Classification: Murderer
Characteristics: Rape - Mutilation
Number of victims: 1 +
Date of murder: November 18, 1957
Date of arrest: 5 days after (surrenders)
Date of birth: 1905
Victim profile: Gordon Lockhart, 15
Method of murder: Beating with a bottle and a hammer
Location: Newcastle, Tyne and Wear, England, United Kingdom
Status: Sentenced to death on January 30, 1958. Commuted to life imprisonment
 
 
 
 
 
 

Diminished responsability defence

Manchester Guardian

January 31, 1958

On January 30 Albert James Matheson, aged 51, was found guilty of the capital murder of Gordon Lockhart, aged 15, whose mutilated body was found in a sump under the boxing ring of the hall in Newcastle where Matheson was employed as a handyman. Matheson, who was a sexual pervert, had formed an unnatural association with the boy.

He told the police that he had taken £35 in a registered envelope out of the boy's pocket and that was why he had killed him. He was charged with capital murder on the basis that it was committed in furtherance of theft.

The defence was that Matheson, although not insane in the normal sense, in that he knew right from wrong, suffered from abnormality of mind such as to diminish his responsibility for what he had done, and that he ought therefore to be convicted of manslaughter, not murder. The question was, was his mentality so abnormal, due. to arrested or retarded development or disease, that he was not mentally responsible for what he had done ?

Dr. Ian Pickering, senior medical officer of Durham Prison, gave evidence that Matheson, who was diagnosed as a psychopathic personality in 1943, had between 1935 and 1943 been much given to self-injury, and had been a voluntary patient in a mental hospital in September, 1957.

His mental age was less than that of a boy of 10, and was in Dr. Pickering's view abnormal at the time of the act to an extent which substantially interfered with his responsibility. His idea of right and wrong was very elementary.

Dr. Robert Orton, consultant psychiatrist at the Royal Victoria Infirmary, Newcastle, agreed with Dr. Pickering's view, and Dr. Thomas Cuthbert, consultant psychiatrist to the Newcastle Hospitals Board, added that Matheson had no feeling of remorse or of having done wrong, and that the question of right or wrong hardly ever entered his mind.

In his summing-up, the judge, after dealing with the background of the case, directed the jury that, if they were satisfied that Matheson was suffering from abnormality of the mind which substantially impaired his mental responsibility, the only verdict open to them was manslaughter.

Sexual perversion was not an abnormality of the mind, but an abnormality of morals. After an absence of 65 minutes the jury returned a verdict of capital murder, and the judge sentenced Matheson to death.

__Activity 1__.
Using the Matheson case file, answer:
(a) What method of murder does it list?
(b) What post did Dr. Ian Pickering hold?
(c) How long was the jury absent before returning its verdict?
__Activity 2__. From the Matheson case file, return the part that opens with the words containing "January 31, 1958" and closes with "with the boy.", copied character for character.

__Records provided__.
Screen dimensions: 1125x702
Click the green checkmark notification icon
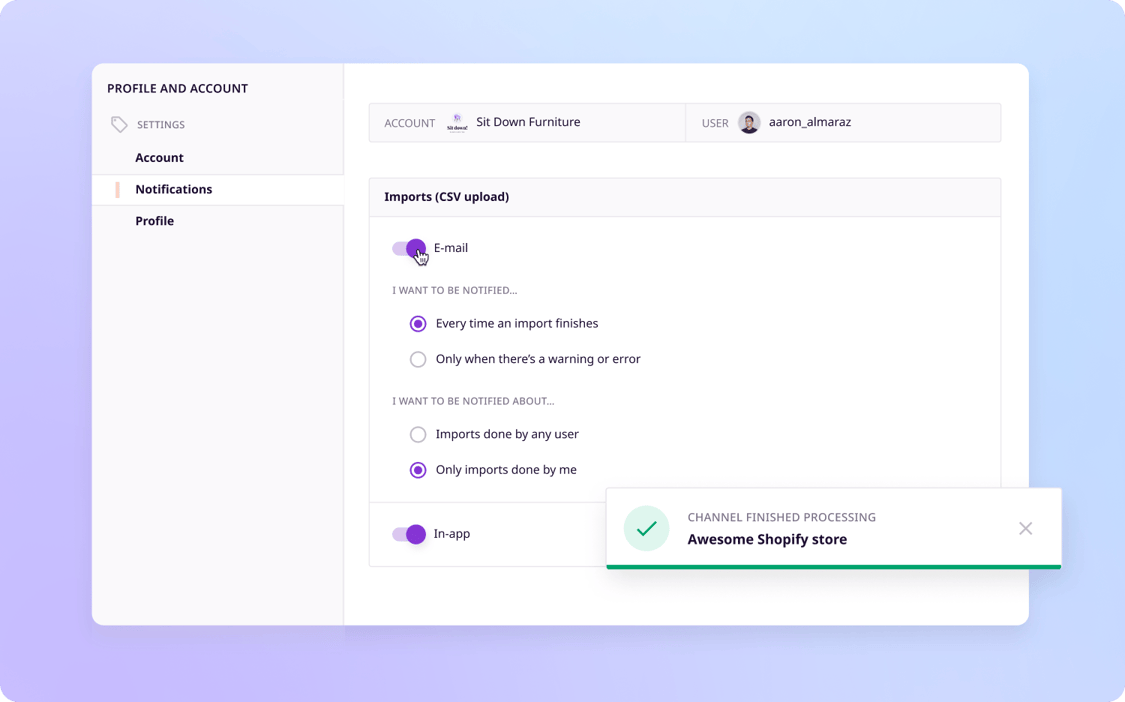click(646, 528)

...

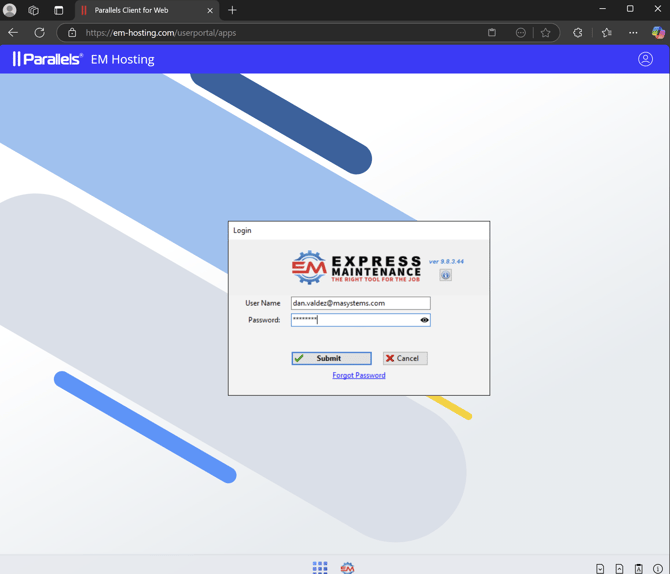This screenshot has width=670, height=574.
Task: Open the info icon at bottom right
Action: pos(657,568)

__Exercise solution 1__.
(a) Beating with a bottle and a hammer
(b) Senior medical officer of Durham Prison
(c) 65 minutes

__Exercise solution 2__.
January 31, 1958

On January 30 Albert James Matheson, aged 51, was found guilty of the capital murder of Gordon Lockhart, aged 15, whose mutilated body was found in a sump under the boxing ring of the hall in Newcastle where Matheson was employed as a handyman. Matheson, who was a sexual pervert, had formed an unnatural association with the boy.